◆ **Work to complete**:
Rewrite all of the material below, changing every "column header" to "column heading" and leaving everything else as it is.

◆ **Given records**:
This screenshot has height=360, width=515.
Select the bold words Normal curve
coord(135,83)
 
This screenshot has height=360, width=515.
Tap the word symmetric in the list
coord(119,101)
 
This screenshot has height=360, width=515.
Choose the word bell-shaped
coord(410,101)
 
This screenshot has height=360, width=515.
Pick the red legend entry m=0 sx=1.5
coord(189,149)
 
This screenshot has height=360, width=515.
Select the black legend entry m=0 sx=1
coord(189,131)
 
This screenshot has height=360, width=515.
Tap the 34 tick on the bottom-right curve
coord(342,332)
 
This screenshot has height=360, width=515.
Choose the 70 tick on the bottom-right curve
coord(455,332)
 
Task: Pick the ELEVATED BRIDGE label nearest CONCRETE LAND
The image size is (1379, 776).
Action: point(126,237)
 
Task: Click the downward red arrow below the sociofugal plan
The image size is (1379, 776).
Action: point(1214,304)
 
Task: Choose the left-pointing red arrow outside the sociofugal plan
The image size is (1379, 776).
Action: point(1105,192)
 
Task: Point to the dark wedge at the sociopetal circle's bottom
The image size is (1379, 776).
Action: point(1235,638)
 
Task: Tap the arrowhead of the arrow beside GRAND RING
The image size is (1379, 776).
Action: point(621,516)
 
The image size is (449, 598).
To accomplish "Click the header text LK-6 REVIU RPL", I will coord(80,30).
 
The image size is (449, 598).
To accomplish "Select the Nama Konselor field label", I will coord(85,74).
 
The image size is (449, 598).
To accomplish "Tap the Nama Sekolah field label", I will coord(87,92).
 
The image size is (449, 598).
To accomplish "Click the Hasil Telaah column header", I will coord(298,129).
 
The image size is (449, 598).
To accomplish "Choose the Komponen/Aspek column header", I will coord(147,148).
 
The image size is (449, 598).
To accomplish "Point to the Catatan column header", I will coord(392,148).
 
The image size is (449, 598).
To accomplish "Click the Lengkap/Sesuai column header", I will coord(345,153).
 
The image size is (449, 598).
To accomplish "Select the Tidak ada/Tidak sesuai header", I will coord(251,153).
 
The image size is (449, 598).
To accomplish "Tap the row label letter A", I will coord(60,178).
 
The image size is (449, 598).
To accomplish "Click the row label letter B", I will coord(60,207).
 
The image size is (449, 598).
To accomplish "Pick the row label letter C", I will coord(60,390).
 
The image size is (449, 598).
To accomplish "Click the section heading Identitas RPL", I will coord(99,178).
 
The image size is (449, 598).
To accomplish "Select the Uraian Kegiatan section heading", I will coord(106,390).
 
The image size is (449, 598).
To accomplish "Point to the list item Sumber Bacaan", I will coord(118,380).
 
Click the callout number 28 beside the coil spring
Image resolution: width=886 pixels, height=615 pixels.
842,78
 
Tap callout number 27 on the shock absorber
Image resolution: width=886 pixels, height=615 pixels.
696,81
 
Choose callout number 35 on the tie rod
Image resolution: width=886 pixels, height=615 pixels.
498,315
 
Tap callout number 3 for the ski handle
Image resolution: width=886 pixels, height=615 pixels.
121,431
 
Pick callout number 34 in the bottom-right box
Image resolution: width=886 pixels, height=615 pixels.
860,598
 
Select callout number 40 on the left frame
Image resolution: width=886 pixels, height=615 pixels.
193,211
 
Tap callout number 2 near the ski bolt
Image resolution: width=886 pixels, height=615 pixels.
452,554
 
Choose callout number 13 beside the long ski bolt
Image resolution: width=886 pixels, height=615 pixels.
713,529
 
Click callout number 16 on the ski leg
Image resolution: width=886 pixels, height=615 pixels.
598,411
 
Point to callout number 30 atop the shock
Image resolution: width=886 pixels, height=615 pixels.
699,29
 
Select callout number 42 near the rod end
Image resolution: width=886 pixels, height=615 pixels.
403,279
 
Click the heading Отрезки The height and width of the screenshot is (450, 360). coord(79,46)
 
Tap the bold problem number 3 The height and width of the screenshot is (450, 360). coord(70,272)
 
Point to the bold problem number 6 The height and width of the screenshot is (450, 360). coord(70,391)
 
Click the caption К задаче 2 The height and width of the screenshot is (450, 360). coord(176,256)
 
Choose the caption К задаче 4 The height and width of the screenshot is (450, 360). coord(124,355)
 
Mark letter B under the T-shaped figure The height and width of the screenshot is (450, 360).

◆ **Written response**:
This screenshot has height=360, width=515.
Select the bold words Normal curve
coord(135,83)
 
This screenshot has height=360, width=515.
Tap the word symmetric in the list
coord(119,101)
 
This screenshot has height=360, width=515.
Choose the word bell-shaped
coord(410,101)
 
This screenshot has height=360, width=515.
Pick the red legend entry m=0 sx=1.5
coord(189,149)
 
This screenshot has height=360, width=515.
Select the black legend entry m=0 sx=1
coord(189,131)
 
This screenshot has height=360, width=515.
Tap the 34 tick on the bottom-right curve
coord(342,332)
 
This screenshot has height=360, width=515.
Choose the 70 tick on the bottom-right curve
coord(455,332)
 
Task: Pick the ELEVATED BRIDGE label nearest CONCRETE LAND
The image size is (1379, 776).
Action: point(126,237)
 
Task: Click the downward red arrow below the sociofugal plan
The image size is (1379, 776).
Action: point(1214,304)
 
Task: Choose the left-pointing red arrow outside the sociofugal plan
The image size is (1379, 776).
Action: point(1105,192)
 
Task: Point to the dark wedge at the sociopetal circle's bottom
The image size is (1379, 776).
Action: point(1235,638)
 
Task: Tap the arrowhead of the arrow beside GRAND RING
The image size is (1379, 776).
Action: point(621,516)
 
The image size is (449, 598).
To accomplish "Click the header text LK-6 REVIU RPL", I will coord(80,30).
 
The image size is (449, 598).
To accomplish "Select the Nama Konselor field label", I will coord(85,74).
 
The image size is (449, 598).
To accomplish "Tap the Nama Sekolah field label", I will coord(87,92).
 
The image size is (449, 598).
To accomplish "Click the Hasil Telaah column heading", I will coord(298,129).
 
The image size is (449, 598).
To accomplish "Choose the Komponen/Aspek column heading", I will coord(147,148).
 
The image size is (449, 598).
To accomplish "Point to the Catatan column heading", I will coord(392,148).
 
The image size is (449, 598).
To accomplish "Click the Lengkap/Sesuai column heading", I will coord(345,153).
 
The image size is (449, 598).
To accomplish "Select the Tidak ada/Tidak sesuai header", I will coord(251,153).
 
The image size is (449, 598).
To accomplish "Tap the row label letter A", I will coord(60,178).
 
The image size is (449, 598).
To accomplish "Click the row label letter B", I will coord(60,207).
 
The image size is (449, 598).
To accomplish "Pick the row label letter C", I will coord(60,390).
 
The image size is (449, 598).
To accomplish "Click the section heading Identitas RPL", I will coord(99,178).
 
The image size is (449, 598).
To accomplish "Select the Uraian Kegiatan section heading", I will coord(106,390).
 
The image size is (449, 598).
To accomplish "Point to the list item Sumber Bacaan", I will coord(118,380).
 
Click the callout number 28 beside the coil spring
Image resolution: width=886 pixels, height=615 pixels.
842,78
 
Tap callout number 27 on the shock absorber
Image resolution: width=886 pixels, height=615 pixels.
696,81
 
Choose callout number 35 on the tie rod
Image resolution: width=886 pixels, height=615 pixels.
498,315
 
Tap callout number 3 for the ski handle
Image resolution: width=886 pixels, height=615 pixels.
121,431
 
Pick callout number 34 in the bottom-right box
Image resolution: width=886 pixels, height=615 pixels.
860,598
 
Select callout number 40 on the left frame
Image resolution: width=886 pixels, height=615 pixels.
193,211
 
Tap callout number 2 near the ski bolt
Image resolution: width=886 pixels, height=615 pixels.
452,554
 
Choose callout number 13 beside the long ski bolt
Image resolution: width=886 pixels, height=615 pixels.
713,529
 
Click callout number 16 on the ski leg
Image resolution: width=886 pixels, height=615 pixels.
598,411
 
Point to callout number 30 atop the shock
Image resolution: width=886 pixels, height=615 pixels.
699,29
 
Select callout number 42 near the rod end
Image resolution: width=886 pixels, height=615 pixels.
403,279
 
Click the heading Отрезки The height and width of the screenshot is (450, 360). coord(79,46)
 
Tap the bold problem number 3 The height and width of the screenshot is (450, 360). coord(70,272)
 
Point to the bold problem number 6 The height and width of the screenshot is (450, 360). coord(70,391)
 
Click the caption К задаче 2 The height and width of the screenshot is (450, 360). coord(176,256)
 
Choose the caption К задаче 4 The height and width of the screenshot is (450, 360). coord(124,355)
 
Mark letter B under the T-shaped figure The height and width of the screenshot is (450, 360).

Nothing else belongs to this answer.